Tarefa: Prossiga o texto sobre o Natal em tempo de pandemia, a partir da última frase apresentada.

Texto do exercício:
Felisbela Lopes Felisbela Lopes

Estamos a atravessar um tempo difícil. Os números de novos infetados, de pacientes em unidades de cuidados intensivos e de mortes são pesados. Assustam. Muito. Já percebemos que a economia não aguenta um confinamento severo, mas o Serviço Nacional de Saúde também não resiste a tantos doentes e isso impõe sucessivas medidas de restrições. Tudo isto exige que se pense a quadra natalícia de forma diferente.
Não poderemos ter um Natal como o habitual. Nem tão pouco conseguiremos fazer os tradicionais almoços ou jantares natalícios com os amigos e colegas de trabalho. A regra é simples: precisamos de reduzir drasticamente o número de contactos. Porque disso depende a evolução desta pandemia.

Comparativamente com outros países europeus, os portugueses tiveram um comportamento exemplar na primeira vaga. Do ponto de vista político, as decisões foram céleres e acatadas depressa por todos. Já nesta segunda vaga, houve hesitações quanto às medidas a tomar e sectores da população têm manifestado publicamente algum desagrado face às decisões tomadas. Não somos um caso isolado. Em várias geografias, multiplicam-se protestos que podem ser divididos em dois blocos: sectores profissionais em desespero por uma crise que lhes consome a vida e negacionistas em devaneios perigosos.

Por cá, o Presidente da República já veio lembrar que desenharemos em dezembro aquilo que vai acontecer nos primeiros meses de 2021. Há quem fale já numa terceira vaga. Que temos de evitar. A todo o custo. No entanto, este não é um desafio fácil de cumprir. Porque temos pela frente um mês de festas familiares, de agitação comercial, de temperaturas gélidas a puxar-nos para espaços aquecidos partilhados com outras pessoas... Para mim, este é o tempo mais penoso desta pandemia. Porque temos de desistir daquilo que constitui o eixo central deste tempo: dos encontros. Ainda para mais, temos sobre nós o peso de dez meses de isolamento social. Nunca vivemos tantos dias fechados em casa, afastados uns dos outros, com medo de estar acompanhado.

Dados de entrada:
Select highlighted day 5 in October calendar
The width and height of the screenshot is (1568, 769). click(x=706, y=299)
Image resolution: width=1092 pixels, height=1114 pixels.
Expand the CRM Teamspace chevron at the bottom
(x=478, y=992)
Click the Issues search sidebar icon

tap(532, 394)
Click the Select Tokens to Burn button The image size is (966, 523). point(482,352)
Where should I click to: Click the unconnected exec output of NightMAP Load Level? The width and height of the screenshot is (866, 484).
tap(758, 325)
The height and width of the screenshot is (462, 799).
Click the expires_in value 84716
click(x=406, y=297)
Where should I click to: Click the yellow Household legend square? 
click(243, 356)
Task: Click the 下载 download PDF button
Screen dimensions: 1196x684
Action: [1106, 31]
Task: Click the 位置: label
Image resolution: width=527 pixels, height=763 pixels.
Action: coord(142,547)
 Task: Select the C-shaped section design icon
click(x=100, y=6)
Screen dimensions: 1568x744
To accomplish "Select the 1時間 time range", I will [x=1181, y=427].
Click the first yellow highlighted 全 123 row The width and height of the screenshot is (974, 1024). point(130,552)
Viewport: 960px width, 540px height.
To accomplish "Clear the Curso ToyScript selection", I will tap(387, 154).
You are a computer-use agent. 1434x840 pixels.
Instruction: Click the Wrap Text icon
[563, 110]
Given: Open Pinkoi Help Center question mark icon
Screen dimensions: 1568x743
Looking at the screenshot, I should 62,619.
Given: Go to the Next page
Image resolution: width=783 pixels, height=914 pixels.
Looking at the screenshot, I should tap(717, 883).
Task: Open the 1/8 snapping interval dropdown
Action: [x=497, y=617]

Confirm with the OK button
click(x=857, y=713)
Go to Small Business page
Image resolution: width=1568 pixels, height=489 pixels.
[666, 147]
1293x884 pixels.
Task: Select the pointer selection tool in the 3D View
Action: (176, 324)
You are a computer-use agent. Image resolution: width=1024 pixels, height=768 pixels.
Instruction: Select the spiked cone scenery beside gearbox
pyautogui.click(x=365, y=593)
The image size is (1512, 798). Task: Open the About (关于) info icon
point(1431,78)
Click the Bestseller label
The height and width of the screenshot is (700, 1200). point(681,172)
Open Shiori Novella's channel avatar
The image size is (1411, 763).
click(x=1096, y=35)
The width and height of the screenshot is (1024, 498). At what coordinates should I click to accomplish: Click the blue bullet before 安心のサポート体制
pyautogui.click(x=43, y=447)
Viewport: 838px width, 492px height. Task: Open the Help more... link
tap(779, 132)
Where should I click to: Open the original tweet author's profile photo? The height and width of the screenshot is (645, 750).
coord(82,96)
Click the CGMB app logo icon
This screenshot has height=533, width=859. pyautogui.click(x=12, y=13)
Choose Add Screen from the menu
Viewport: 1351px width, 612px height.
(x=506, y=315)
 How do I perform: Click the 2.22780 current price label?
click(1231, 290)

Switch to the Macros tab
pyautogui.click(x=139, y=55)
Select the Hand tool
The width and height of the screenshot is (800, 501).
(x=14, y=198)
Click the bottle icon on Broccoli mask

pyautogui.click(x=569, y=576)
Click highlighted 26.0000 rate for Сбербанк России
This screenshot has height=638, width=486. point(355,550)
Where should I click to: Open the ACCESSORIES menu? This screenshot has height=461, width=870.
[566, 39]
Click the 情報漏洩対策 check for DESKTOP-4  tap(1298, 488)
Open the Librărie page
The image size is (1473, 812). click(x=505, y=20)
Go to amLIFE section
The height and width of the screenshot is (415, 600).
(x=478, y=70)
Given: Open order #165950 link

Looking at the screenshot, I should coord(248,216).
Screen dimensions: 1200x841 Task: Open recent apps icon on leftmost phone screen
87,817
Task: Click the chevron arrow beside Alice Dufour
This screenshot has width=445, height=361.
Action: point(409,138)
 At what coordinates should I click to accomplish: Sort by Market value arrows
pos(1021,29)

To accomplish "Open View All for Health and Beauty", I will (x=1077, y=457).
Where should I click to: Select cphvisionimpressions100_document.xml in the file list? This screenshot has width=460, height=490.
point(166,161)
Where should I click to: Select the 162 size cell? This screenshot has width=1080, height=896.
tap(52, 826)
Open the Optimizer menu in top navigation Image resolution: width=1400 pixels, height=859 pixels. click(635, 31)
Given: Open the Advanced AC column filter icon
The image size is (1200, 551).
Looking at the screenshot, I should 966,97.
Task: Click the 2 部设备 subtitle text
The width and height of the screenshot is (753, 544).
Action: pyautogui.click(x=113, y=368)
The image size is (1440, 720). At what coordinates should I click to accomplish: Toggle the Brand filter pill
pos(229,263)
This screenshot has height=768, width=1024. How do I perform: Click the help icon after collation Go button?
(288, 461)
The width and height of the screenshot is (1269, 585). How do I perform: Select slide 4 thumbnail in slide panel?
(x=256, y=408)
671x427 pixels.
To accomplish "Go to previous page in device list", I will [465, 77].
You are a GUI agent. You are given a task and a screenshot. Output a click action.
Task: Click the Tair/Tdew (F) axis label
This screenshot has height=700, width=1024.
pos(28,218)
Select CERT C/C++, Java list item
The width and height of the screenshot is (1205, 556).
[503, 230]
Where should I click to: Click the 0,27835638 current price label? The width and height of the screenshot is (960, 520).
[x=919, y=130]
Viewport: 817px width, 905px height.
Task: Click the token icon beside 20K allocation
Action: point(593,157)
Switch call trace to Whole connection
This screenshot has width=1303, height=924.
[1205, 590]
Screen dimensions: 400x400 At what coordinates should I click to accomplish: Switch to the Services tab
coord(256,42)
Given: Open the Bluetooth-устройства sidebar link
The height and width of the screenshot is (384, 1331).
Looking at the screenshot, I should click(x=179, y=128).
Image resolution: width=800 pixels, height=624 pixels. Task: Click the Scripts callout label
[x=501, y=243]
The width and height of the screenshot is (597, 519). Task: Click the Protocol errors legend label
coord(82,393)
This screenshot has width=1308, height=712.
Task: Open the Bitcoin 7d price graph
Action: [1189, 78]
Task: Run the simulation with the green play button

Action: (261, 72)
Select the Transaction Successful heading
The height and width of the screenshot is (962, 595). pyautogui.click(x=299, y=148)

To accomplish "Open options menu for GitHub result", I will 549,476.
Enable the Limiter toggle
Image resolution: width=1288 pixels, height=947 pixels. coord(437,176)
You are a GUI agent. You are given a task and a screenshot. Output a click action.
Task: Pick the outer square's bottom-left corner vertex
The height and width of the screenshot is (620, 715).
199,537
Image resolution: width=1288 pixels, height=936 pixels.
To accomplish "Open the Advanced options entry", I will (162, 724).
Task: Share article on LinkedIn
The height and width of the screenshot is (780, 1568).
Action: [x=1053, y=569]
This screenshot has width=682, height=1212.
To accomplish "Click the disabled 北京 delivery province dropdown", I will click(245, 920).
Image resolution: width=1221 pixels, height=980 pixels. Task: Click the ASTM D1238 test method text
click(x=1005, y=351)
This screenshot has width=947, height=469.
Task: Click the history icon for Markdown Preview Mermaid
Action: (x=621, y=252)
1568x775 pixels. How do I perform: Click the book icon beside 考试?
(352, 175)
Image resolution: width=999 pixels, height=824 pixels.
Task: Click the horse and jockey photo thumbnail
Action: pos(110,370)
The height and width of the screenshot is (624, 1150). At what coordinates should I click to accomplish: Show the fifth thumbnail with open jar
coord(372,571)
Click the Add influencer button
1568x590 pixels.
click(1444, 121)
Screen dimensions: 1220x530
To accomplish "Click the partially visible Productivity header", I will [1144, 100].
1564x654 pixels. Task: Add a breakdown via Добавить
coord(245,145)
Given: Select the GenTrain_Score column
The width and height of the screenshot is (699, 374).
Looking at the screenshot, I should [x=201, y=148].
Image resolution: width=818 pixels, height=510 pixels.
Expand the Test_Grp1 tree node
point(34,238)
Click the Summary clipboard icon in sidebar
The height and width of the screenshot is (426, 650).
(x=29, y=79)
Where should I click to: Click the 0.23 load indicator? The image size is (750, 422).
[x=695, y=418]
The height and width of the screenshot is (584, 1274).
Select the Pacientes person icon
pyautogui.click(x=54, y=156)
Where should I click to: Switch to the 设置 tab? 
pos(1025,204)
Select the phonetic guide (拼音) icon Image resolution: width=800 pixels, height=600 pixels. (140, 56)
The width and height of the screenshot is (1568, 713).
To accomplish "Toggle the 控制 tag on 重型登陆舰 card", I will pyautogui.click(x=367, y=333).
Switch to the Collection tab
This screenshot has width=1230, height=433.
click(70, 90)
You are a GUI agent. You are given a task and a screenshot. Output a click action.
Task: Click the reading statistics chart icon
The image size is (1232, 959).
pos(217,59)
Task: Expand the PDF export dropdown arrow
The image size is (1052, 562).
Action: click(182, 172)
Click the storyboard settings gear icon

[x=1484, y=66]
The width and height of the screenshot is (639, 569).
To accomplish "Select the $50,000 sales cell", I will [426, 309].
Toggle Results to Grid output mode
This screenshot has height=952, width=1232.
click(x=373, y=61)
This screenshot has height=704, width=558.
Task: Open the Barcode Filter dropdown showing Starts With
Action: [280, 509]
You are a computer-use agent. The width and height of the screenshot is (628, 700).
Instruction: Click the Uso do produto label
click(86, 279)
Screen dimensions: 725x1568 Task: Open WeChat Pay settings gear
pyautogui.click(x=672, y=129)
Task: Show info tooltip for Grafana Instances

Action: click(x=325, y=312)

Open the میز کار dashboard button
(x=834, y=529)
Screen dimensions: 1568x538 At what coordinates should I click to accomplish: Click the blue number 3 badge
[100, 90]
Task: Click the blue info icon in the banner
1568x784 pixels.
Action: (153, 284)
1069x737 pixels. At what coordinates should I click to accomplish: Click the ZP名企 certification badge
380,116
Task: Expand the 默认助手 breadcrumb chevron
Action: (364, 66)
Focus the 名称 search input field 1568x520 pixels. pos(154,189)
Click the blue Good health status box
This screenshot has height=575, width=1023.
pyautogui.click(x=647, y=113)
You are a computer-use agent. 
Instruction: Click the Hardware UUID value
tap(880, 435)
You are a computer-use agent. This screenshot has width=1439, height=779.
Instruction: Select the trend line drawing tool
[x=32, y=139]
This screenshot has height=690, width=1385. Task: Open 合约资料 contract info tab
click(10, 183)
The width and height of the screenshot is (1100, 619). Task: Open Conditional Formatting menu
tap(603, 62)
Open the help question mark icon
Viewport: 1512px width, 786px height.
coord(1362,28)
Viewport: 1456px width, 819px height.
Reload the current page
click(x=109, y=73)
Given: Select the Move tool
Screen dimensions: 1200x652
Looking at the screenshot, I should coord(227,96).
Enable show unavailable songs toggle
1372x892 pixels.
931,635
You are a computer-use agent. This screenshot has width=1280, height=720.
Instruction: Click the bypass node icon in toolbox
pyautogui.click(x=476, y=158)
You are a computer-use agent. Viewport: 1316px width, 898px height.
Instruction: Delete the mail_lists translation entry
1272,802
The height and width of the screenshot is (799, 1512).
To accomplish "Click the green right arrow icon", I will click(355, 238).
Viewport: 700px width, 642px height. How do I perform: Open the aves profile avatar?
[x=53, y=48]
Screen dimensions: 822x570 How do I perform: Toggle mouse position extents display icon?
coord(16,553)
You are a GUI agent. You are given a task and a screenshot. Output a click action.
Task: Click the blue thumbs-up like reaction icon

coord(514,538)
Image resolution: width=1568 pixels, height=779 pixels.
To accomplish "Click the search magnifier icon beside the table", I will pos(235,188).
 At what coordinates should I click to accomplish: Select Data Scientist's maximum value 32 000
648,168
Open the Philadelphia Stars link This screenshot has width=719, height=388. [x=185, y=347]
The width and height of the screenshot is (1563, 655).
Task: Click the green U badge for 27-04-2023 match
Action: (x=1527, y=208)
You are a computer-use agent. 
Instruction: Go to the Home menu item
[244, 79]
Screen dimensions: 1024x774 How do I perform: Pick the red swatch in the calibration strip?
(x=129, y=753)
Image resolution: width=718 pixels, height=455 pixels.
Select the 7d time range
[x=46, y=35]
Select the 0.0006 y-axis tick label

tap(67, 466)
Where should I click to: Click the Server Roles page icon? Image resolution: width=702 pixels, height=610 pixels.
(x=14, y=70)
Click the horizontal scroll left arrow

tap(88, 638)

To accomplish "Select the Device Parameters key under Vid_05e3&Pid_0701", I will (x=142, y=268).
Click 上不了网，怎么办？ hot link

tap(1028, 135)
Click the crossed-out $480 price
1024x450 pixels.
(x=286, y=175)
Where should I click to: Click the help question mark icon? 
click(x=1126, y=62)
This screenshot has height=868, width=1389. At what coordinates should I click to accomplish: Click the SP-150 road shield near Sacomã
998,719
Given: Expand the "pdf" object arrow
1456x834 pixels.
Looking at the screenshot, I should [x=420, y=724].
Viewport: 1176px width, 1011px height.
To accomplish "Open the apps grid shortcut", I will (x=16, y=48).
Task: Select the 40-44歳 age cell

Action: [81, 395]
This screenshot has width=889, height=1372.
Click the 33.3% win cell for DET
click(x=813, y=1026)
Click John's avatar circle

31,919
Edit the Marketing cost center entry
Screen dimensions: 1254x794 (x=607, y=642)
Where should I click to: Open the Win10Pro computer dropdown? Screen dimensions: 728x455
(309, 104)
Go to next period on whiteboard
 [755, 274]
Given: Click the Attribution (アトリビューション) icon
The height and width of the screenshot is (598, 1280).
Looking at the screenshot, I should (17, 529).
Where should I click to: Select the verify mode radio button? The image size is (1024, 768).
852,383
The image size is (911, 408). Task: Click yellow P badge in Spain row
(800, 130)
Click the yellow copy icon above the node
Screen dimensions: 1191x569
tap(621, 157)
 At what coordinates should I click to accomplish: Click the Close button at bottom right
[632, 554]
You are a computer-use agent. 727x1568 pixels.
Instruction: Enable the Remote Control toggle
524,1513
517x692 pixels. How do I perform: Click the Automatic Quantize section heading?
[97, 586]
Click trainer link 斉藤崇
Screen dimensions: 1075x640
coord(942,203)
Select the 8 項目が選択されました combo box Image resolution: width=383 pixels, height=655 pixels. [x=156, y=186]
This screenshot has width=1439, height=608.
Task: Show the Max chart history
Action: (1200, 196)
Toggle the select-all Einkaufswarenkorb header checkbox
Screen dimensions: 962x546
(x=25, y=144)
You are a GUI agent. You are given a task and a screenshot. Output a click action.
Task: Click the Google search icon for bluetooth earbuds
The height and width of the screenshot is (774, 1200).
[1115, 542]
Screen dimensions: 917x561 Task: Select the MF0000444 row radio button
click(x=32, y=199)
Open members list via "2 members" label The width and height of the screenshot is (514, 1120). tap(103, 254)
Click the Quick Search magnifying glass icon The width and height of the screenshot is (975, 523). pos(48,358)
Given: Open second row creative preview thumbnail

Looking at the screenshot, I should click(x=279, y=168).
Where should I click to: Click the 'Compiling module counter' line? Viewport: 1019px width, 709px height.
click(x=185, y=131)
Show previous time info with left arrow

Resolução:
Neste período, para lá do consumo de uma noticiabilidade que retrata como pode o país e o mundo, tenho procurado livros que me abeirem de âncoras que me orientem por um quotidiano cheio de perplexidades, ansiedades, medos... Das obras de Slavoj Žižek (“A pandemia que abalou o mundo”) e de Ivan Krastev (“O futuro por contar – como a pandemia vai mudar o nosso mundo”) recolhi notas de grande desassossego pela deriva que se vive hoje à escala global. Tenho encontrado algum alento em Bernard-Henri Lévy que, no livro “Este vírus que nos enlouquece”, contesta a ideia de que nada será como dantes. Pelo contrário, este autor está convicto de que haveremos de voltar à confiança, ao aperto de mão, aos abraços e às viagens. À espera, estão já mais dois livros, o de Debora MacKemzie (Covid-19- a pandemia que nunca deveria ter acontecido e como impedir a próxima) e o de António Damásio (Sentir &Saber). Através deles, espero compreender melhor o mundo que fomos e as pessoas que vamos procurando ser.

Na verdade, estes dias são penosos. Na universidade, os alunos ali estão à minha frente, mas é tudo diferente: pela primeira vez em 26 anos de trabalho, ali estou eu em cima de um estrado praticamente imóvel e sem desafiar permanentemente a turma para pensar comigo a matéria que vai sendo apresentada. Os meus amigos também vão ficando a distância de uma videochamada ou de um telefonema. Falamos bastante, mas todos sabemos que nada é igual.
No entanto, há uma certeza que nos deve acalentar: este tempo vai passar. Já passaram muitos meses. Não temos assim tanto tempo pela frente. Agora é preciso apenas mais um esforço. É duro? Muito, mas este Natal poderemos ensaiar outras formas de trazer as pessoas para perto de nós. Não será muito difícil, porque algumas delas nunca saem do nosso coração.